Шэй наконец вытащил оружие из кожаных ножен, подцепил крышку и фыркнул:
— Того кинжала, который острый и из стали — нет.
— Да я ни одного, в общем-то, не опасаюсь… — теперь уже Хэйтем откровенно смеялся. — В «Ковент-Гарден» о начале… кхм… действия возвещают трубы. Когда соберешься, не забудь протрубить.
— В «Комеди Франсез» никто не трубит, — не преминул продемонстрировать осведомленность Шэй. — Там в фойе выходит служитель и стучит жезлом. Мне… м-м-м… жезлом постучать?
— Туше! — мистер Кенуэй картинно поклонился, что выглядело довольно провокационно, учитывая обнаженный торс и отметины на шее.

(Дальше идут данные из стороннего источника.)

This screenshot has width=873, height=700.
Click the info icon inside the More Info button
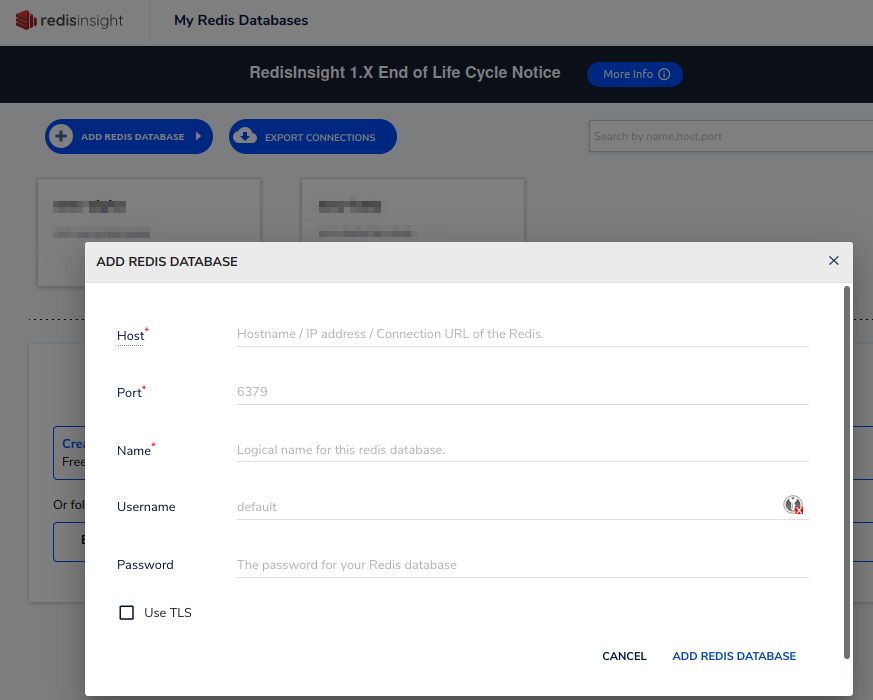(x=664, y=74)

Шэй жест оценил, решив, что поход в театр был не совсем бесполезным. По запертой комнате с наглухо затворенным окном уже начал разливаться теплый и немного сладковатый запах масла, который был столь уютным и ненавязчивым, что не казался неуместным даже в дешевой гостинице с криво заштопанными покрывалами. И Шэй негромко обратился к любовнику:
— Разденься.
Наверное, было в его голосе что-то такое, что Хэйтем, явно порывавшийся съязвить, смолчал и, откинувшись на спину, расстегнул исподние штаны, а потом и стянул их, негромко чертыхаясь. Шэй не удержался от мстительной мысли о том, что чертыхаться бы не пришлось, если бы Хэйтем не настаивал на нижнем белье в кровати.
Но тут мистер Кенуэй, как обещал, сильным движением перевернулся на живот — и лишние мысли Шэя покинули. Хэйтем приподнялся на коленях, тяжело уперся в спинку кровати и требовательно обернулся.

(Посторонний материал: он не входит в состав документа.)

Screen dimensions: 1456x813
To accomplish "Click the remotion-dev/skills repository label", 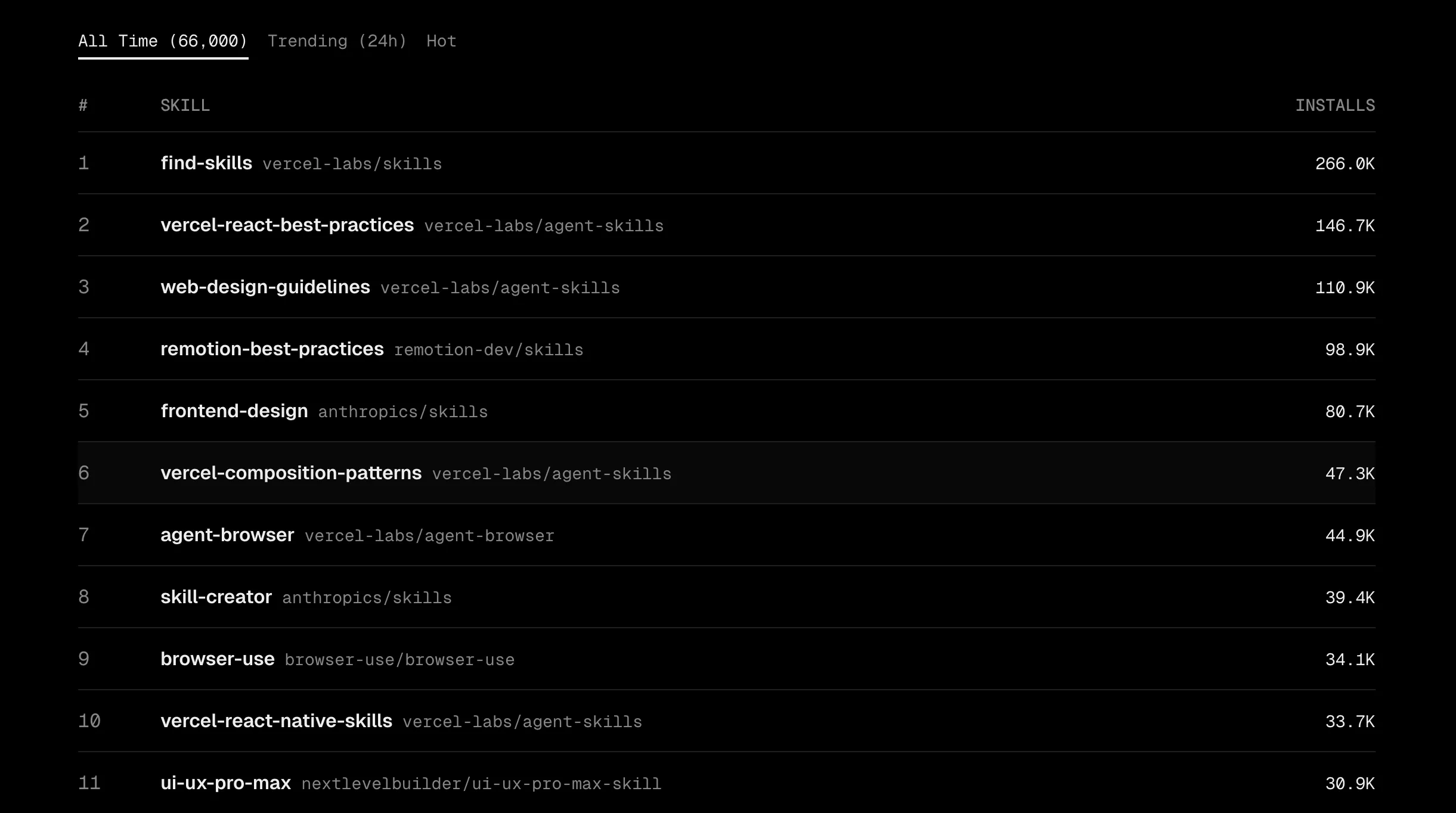I will [x=488, y=350].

Мистер Кормак только теперь сообразил, что сам даже портков не снял, не говоря уже о рубахе. Но в руке был открытый флакон, а пробку Шэй недальновидно отбросил. Впрочем, расстегиваться одной рукой ему было вполне привычно — когда погода на море ненастная, во время оправления естественных нужд лучше держаться за борт.
Решив, что обойдется и так, Шэй оперся коленом о кровать и толчком поднялся, даже содержимое флакона не расплескал. Подвинулся, невольно прижавшись к любовнику пахом и с сожалением отстранился.

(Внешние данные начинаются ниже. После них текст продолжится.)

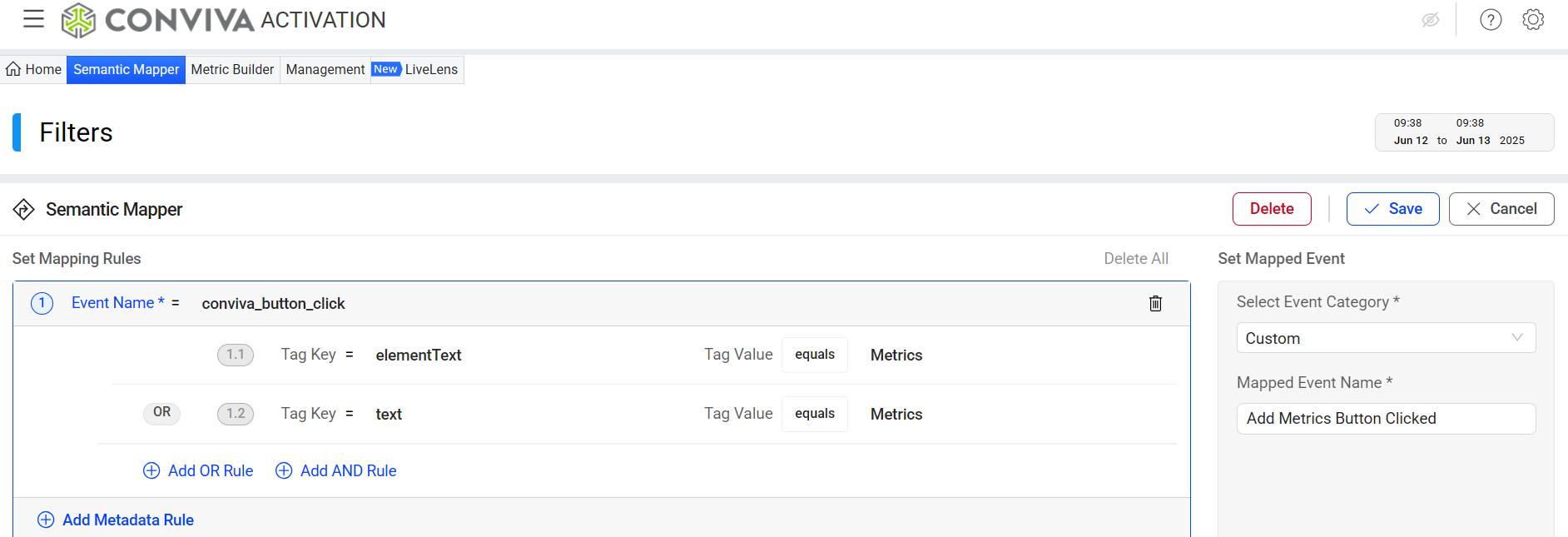Open the equals operator dropdown for text tag
Screen dimensions: 1568x537
[x=814, y=414]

Сразу выяснил, что масло очень густое, расплескать его из стекла было бы нетривиальной задачей, однако на пальцах оно мгновенно размазывалось. Шэй привычно провел по горячей нежной коже любовника, ощутив, как тот вздрагивает под ним, добавил еще масла и попытался войти. Флакон пока оставлял себе — не был уверен, что хватит.
Однако крошечный пузырек своих денег определенно стоил. Шэй чувствовал, что палец скользит легко, а потому осторожно надавил двумя — и потянулся к прикроватной тумбе, чтобы поставить ценный флакон. О том, что сильное движение вперед повлечет и дополнительный эффект, не подумал, конечно… Хэйтем уперся лбом в согнутый локоть и процедил:
— Дальше можешь не щадить — бессмысленно.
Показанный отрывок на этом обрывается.